According to an internal email, the agency may be in for more consolidation in areas including human resources, communications, travel and acquisitions.
FDA Commissioner Marty Makary is considering further consolidations at the agency—though without affecting groups that conduct inspections and review applications, according to a Friday report from Endpoints News.
In an email sent last Wednesday to FDA employees, Makary suggested that the agency will put human resources, acquisitions, travel, disclosures, communications, facilities, budget and IT operations under a “unified approach.” The goal, according to the email, is to “eliminate duplicative services, increase cross-communications across the FDA and deliver more consistent, efficient and responsive support” for its review teams.
It remains unclear if this move will mean additional layoffs and, if so, how many employees will be affected.

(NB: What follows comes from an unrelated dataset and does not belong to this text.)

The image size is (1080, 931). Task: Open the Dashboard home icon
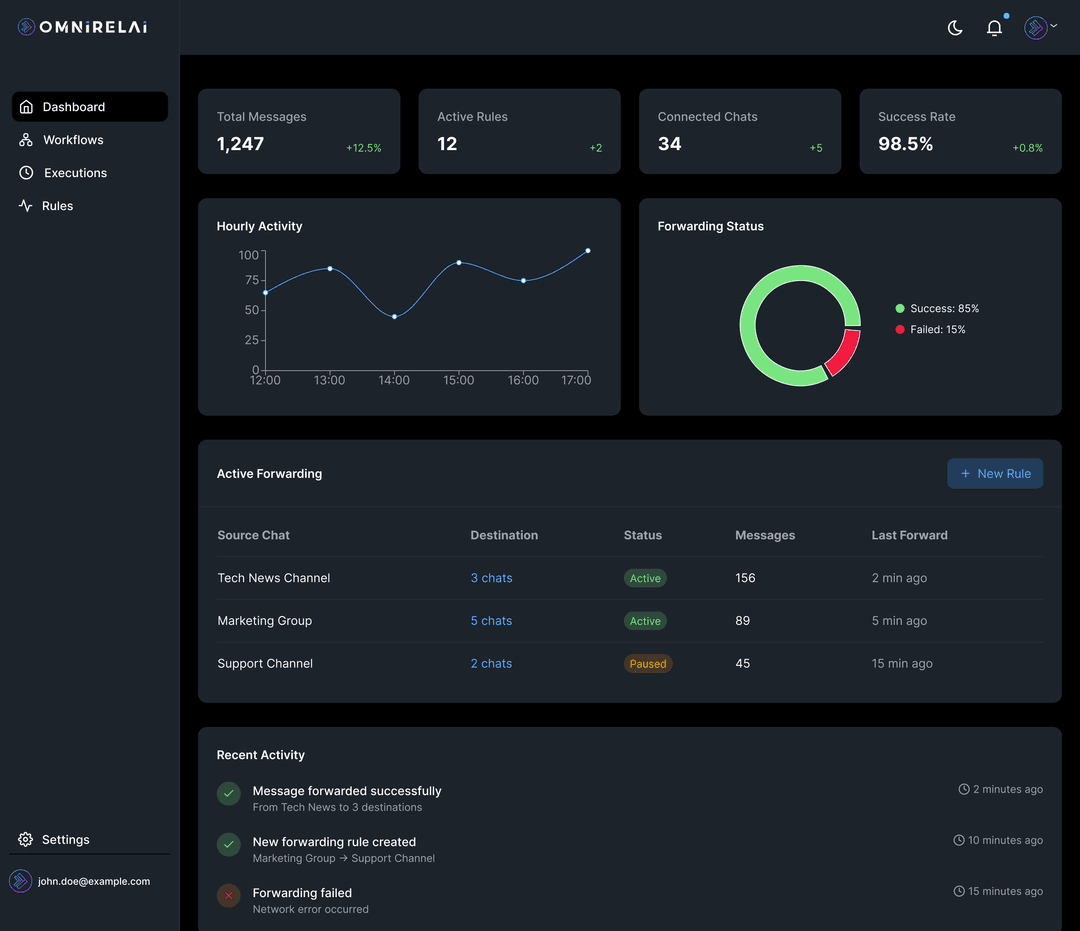tap(24, 106)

The impending changes, which haven’t been finalized yet, come as the FDA in recent months has struggled to deliver timely decisions on drug applications. Most recently, the regulator on Friday told KalVista Pharmaceuticals that it would not be able to release a verdict in time for its PDUFA target for the company’s oral drug candidate for hereditary angioedema.
According to the biotech’s release, the delay is due to “heavy workload and limited resources” at the FDA. The decision is now expected “within approximately four weeks,” the FDA told KalVista.

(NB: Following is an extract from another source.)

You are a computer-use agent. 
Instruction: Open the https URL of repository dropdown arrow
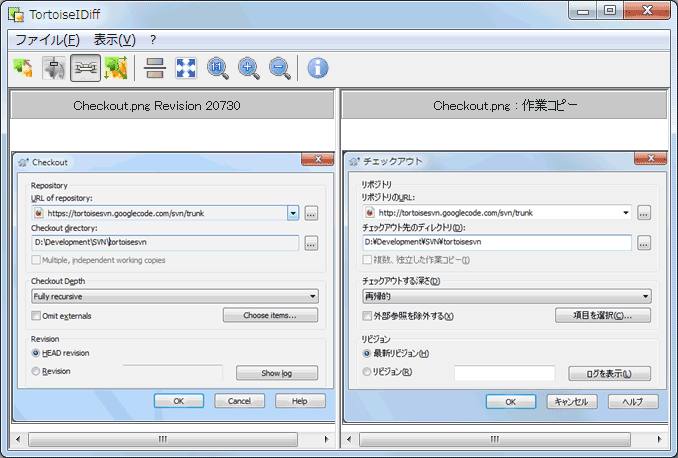293,213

The FDA has already missed target decision dates for Novavax’s next-generation COVID-19 vaccine, GSK’s chronic obstructive pulmonary disease expansion for Nucala and Stealth BioTherapeutics’ Barth Syndrome treatment.
In March, Health and Human Services Secretary Robert F. Kennedy Jr. enacted a massive overhaul of the department, including 10,000 layoffs across its various units. The FDA took a heavy blow, losing around 3,500 staff, though Kennedy’s office has insisted that fired employees were not directly involved in product reviews.
However, Genevieve Kanter, associate professor of public policy at the University of Southern California Price School of Public Policy, told BioSpace in April that the matter is hardly that simple.
“The idea that FDA reviews won’t be adversely affected after such a draconian staffing cut is like firing all the staff at a clinic and saying that patient care won’t be affected because we haven’t fired the doctors,” she said.